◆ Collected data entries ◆
* Begin *

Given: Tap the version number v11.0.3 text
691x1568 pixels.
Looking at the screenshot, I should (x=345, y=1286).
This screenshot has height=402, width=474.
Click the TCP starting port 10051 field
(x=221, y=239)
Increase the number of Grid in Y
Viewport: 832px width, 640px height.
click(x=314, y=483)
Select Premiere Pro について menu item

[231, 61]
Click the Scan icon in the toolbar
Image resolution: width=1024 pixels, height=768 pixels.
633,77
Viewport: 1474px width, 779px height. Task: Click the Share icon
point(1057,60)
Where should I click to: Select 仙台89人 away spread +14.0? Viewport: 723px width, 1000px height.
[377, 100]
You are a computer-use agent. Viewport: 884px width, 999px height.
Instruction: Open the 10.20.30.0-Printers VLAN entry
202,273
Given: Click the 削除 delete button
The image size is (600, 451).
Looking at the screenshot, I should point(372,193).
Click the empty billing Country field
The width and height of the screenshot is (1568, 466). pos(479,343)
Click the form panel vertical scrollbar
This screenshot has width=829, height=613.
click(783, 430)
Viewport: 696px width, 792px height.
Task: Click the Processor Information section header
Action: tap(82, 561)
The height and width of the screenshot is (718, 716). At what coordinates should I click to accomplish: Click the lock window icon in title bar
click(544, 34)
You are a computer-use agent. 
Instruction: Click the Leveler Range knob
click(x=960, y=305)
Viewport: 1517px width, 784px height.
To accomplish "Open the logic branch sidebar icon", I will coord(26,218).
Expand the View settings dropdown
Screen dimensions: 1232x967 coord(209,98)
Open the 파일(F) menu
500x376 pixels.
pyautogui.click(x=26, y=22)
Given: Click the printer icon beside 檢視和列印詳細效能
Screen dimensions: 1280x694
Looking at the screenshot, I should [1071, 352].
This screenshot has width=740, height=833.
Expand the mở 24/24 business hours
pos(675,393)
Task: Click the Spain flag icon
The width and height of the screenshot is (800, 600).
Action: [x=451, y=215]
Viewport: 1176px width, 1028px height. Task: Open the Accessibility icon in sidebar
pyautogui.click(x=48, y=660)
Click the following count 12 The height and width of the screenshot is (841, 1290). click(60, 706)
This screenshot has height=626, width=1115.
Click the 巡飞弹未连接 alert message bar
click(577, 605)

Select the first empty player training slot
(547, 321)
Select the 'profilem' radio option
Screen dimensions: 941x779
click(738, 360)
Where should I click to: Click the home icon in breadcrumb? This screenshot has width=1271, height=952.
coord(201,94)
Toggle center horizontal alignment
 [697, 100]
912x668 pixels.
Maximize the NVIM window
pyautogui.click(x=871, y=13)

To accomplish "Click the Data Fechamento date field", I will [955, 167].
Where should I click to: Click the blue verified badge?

* End *

◆ What to do ◆
Could you copy the items word for word, from the very first line through the line that contains "Action: [x=451, y=215]", with that line included?

◆ Worked solution ◆
Given: Tap the version number v11.0.3 text
691x1568 pixels.
Looking at the screenshot, I should (x=345, y=1286).
This screenshot has height=402, width=474.
Click the TCP starting port 10051 field
(x=221, y=239)
Increase the number of Grid in Y
Viewport: 832px width, 640px height.
click(x=314, y=483)
Select Premiere Pro について menu item

[231, 61]
Click the Scan icon in the toolbar
Image resolution: width=1024 pixels, height=768 pixels.
633,77
Viewport: 1474px width, 779px height. Task: Click the Share icon
point(1057,60)
Where should I click to: Select 仙台89人 away spread +14.0? Viewport: 723px width, 1000px height.
[377, 100]
You are a computer-use agent. Viewport: 884px width, 999px height.
Instruction: Open the 10.20.30.0-Printers VLAN entry
202,273
Given: Click the 削除 delete button
The image size is (600, 451).
Looking at the screenshot, I should point(372,193).
Click the empty billing Country field
The width and height of the screenshot is (1568, 466). pos(479,343)
Click the form panel vertical scrollbar
This screenshot has width=829, height=613.
click(783, 430)
Viewport: 696px width, 792px height.
Task: Click the Processor Information section header
Action: tap(82, 561)
The height and width of the screenshot is (718, 716). At what coordinates should I click to accomplish: Click the lock window icon in title bar
click(544, 34)
You are a computer-use agent. 
Instruction: Click the Leveler Range knob
click(x=960, y=305)
Viewport: 1517px width, 784px height.
To accomplish "Open the logic branch sidebar icon", I will coord(26,218).
Expand the View settings dropdown
Screen dimensions: 1232x967 coord(209,98)
Open the 파일(F) menu
500x376 pixels.
pyautogui.click(x=26, y=22)
Given: Click the printer icon beside 檢視和列印詳細效能
Screen dimensions: 1280x694
Looking at the screenshot, I should [1071, 352].
This screenshot has width=740, height=833.
Expand the mở 24/24 business hours
pos(675,393)
Task: Click the Spain flag icon
The width and height of the screenshot is (800, 600).
Action: [x=451, y=215]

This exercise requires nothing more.